Negative TdT expression is a frequent feature of KMT2A-rearranged B-ALL. Overall, 55.2% of pediatric KMT2A-rearranged B-ALL was found to be TdT-negative and, interestingly, this distinctive immunophenotypic feature was significantly associated with the MLLT1 rearrangement partner. In total, eight out of nine cases (88.9%) of B-ALL cases with KMT2A-MLLT1 were TdT-negative and this accounted for 38.1% of all TdT-negative KMT2A-rearranged B-ALL cases compared to 5.9% of TdT-positive cases (P = 0.026). The single case with KMT2A-MLLT1 that was classified as TdT-positive showed only dim subset positivity, indicating that negative or occasionally dim TdT expression is a defining immunophenotypic feature of this particular KMT2A-rearranged B-ALL subtype. Consistent with the absence of TdT expression found in this study, a report on immunoglobulin gene rearrangements in infantile KMT2A-rearranged B-ALL found that rearrangements were less frequent in KMT2A-rearranged disease compared to childhood B-ALL [8]. Further, the maturity status of the rearrangement was mainly determined by the KMT2A partner with KMT2A-MLLT1 positive patients having significantly less IGK and IGL gene rearrangements compared to KMT2A-MLLT3 [8].

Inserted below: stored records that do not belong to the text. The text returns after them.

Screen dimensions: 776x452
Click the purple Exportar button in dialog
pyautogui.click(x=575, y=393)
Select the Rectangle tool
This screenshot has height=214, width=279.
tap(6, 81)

The observation that TdT-negative B-ALL is consistently KMT2A-rearranged aligns with what little data is available in the literature. In a study of 186 children with newly diagnosed B-ALL, only five cases were found to be TdT-negative among which three harbored KMT2A rearrangements [1]. Interestingly, Yasmeen et al described four cases of KMT2A-wildtype B-ALL which were reported as TdT-negative by flow cytometry but TdT-positive by immunohistochemistry [9]. Given that these cases were TdT-positive by immunohistochemistry, it is possible that the application of the flow cytometric criteria for TdT expression used in our study would have led to the classification of at least some of these cases as TdT dim-positive. Alternatively, this discrepancy may reflect subtle differences in gating strategies or in the overall sensitivity of the assays for the detection of low-level TdT expression. As bone marrow biopsies for B-ALL diagnosed by peripheral blood flow cytometry are not routinely performed at our institution, confirmatory TdT immunohistochemistry was not possible in this study.

The data presented in this study expand the spectrum of immunophenotypic features that are specific for KMT2A rearrangement in B-ALL and can be reliably used to predict the presence of these high-risk rearrangements at the time of initial flow cytometric diagnosis. Currently, expression of NG.2 represents the most well-established standalone immunophenotypic marker specific for KMT2A-rearrangement in B-ALL [6, 10]. However, anti-NG.2 antibody is not a standard component of most diagnostic flow cytometry panels currently utilized in the clinical setting. Further, even in this series where NG.2 expression was evaluated in a significant subset of cases, it yielded a false negative result in 34.8%. Notably, however, among the KMT2A-rearranged B-ALL cases that were NG.2-negative, 62.5% were TdT-negative, demonstrating that even in a setting where NG.2 expression is routinely evaluated, negative TdT expression represents a complementary immunophenotypic parameter for predicting KMT2A rearrangement.

In summary, the results of this study demonstrate that negative TdT expression in pediatric B-ALL is a specific immunophenotypic marker for KMT2A rearrangement and that this association likely underlies the poor clinical outcomes documented in these cases. As TdT expression is already routinely evaluated by most standard acute leukemia diagnostic flow cytometry panels, recognition of negative TdT expression at the time of initial flow cytometric diagnosis can be used to anticipate the likelihood of KMT2A rearrangement and ensure that appropriate confirmatory genetic testing is performed.